What would be the best/cleanest way to find the index at which to insert 9 in either of these two arrays while preserving the sorting of the array?

I wrote this code that works, but it's not very pretty:

array = [55, 33, 10, 7, 1]
num_to_insert = 9
index_to_insert = array[0..-2].each_with_index.map do |n, index|
  range = [n, array[index.next]].sort
  index.next if num_to_insert.between?(range[0], range[1])
end.compact.first
index_to_insert # => 3

Answer 1

Wand Maker's answer isn't bad, but it has two problems:

1. It sorts the entire array to determine whether it's ascending or descending. That's silly when all you have to do is find one element that's not equal to the one before it compare the first and last elements to determine this. That's O(n) O(1) in the worst case instead of O(n log n).

2. It uses Array#index when it should use bsearch. We can do a binary search instead of iterating over the whole array because it's sorted. That's O(log n) in the worst case instead of O(n).
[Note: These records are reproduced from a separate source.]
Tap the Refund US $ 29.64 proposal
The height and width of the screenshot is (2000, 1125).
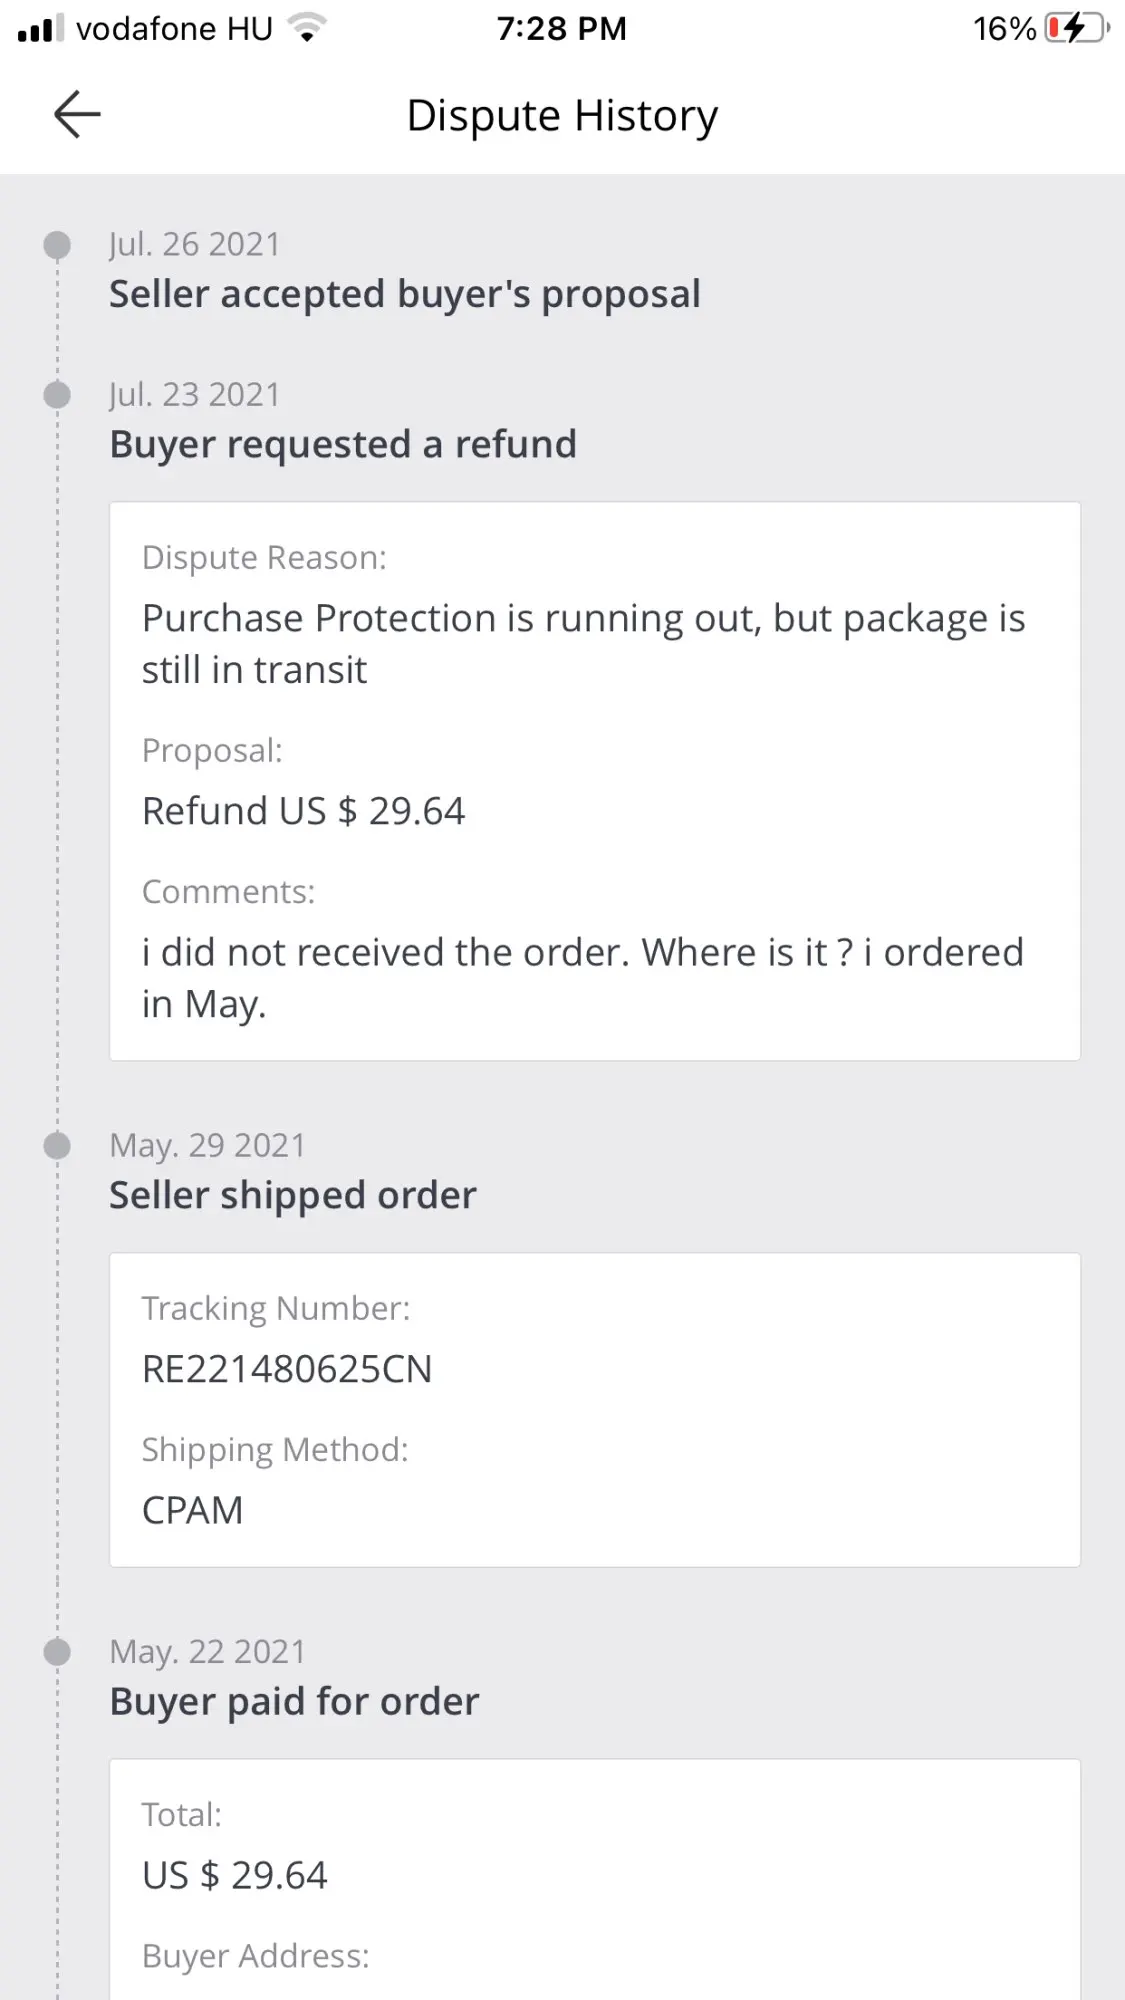[x=303, y=811]
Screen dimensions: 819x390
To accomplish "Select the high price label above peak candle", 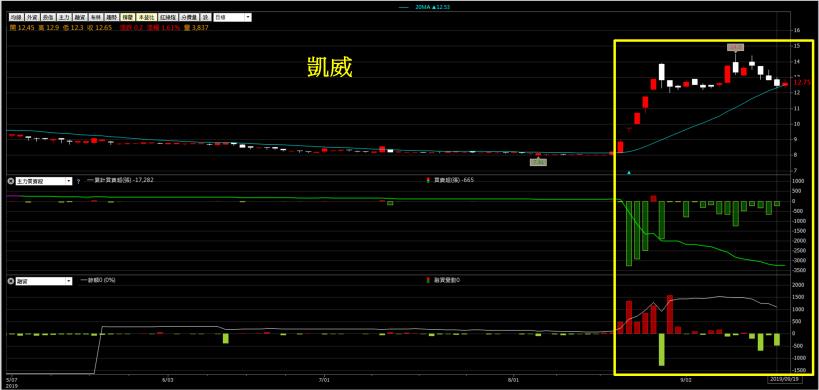I will click(x=735, y=48).
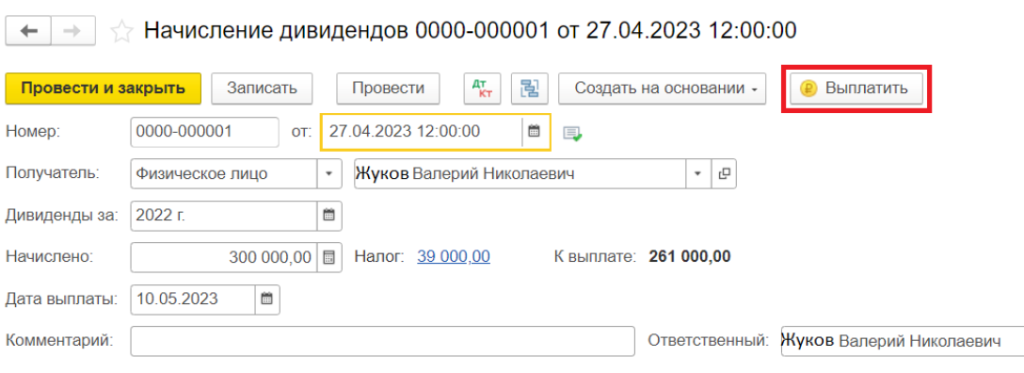Open calendar for Дата выплаты
1024x373 pixels.
266,299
I found it was clearer to split it into two methods, but you could of course turn it into one:

def search_proc(ary, n)
  case ary.first <=> ary.last
    when  1 then ->(idx) { n > ary[idx] }
    when -1 then ->(idx) { n < ary[idx] }
    else raise "Array neither ascending nor descending"
  end
end

def find_insert_idx(ary, n)
  (0...ary.size).bsearch(&search_proc(ary, n))
end

p find_insert_idx([1, 5, 7, 11, 51], 9)
#=> 3

p find_insert_idx([49, 32, 22, 11, 10, 8, 3, 2], 9)
#=> 5

(I use Range#bsearch here. Array#bsearch works the same, but it was more convenient to use a range to return an index, and more efficient since otherwise we'd have to do each_with_index.to_a or something.)

Answer 2

This is not a good way, but perhaps cleaner since you can use the method insert_sorted(number) on either an ascending or descending array without bothering about the index it will be placed on:

module SortedInsert
  def insert_index(number)
    self.each_with_index do |element, index|
      if element > number && ascending?
        return index
      end

      if element < number && descending?
        return index
      end
    end

    length
  end

  def insert_sorted(number)
    insert(insert_index(number), number)
  end

  def ascending?
    first <= last
  end

  def descending?
    !ascending?
  end
end

Use it on a array as follows:

array = [2, 61, 12, 7, 98, 64]

ascending = array.sort
descending = array.sort.reverse

ascending.extend SortedInsert
descending.extend SortedInsert

number_to_insert = 3

puts "Descending: "

p number_to_insert
p descending
p descending.insert_sorted(number_to_insert)

puts "Ascending: "

p number_to_insert
p ascending
p ascending.insert_sorted(number_to_insert)

This will give:

Descending:
3
[98, 64, 61, 12, 7, 2]
[98, 64, 61, 12, 7, 3, 2]
Ascending:
3
[2, 7, 12, 61, 64, 98]
[2, 3, 7, 12, 61, 64, 98]

Notes:

1. The module defines a few methods that will be added to the specific Array object alone.
2. The new methods provides a sorted array (either ascending/descending) a method insert_sorted(number) which enables to insert the number at sorted position.
3. In case the position of insertion is required, there is a method for that too: insert_index(number), which will provide the index to which the number needs to be inserted so that the resultant array remains sorted.
4. Caveat: The module assumes the array being extended is sorted either as ascending or descending.

Answer 3

Here is the simplest way I can think of doing.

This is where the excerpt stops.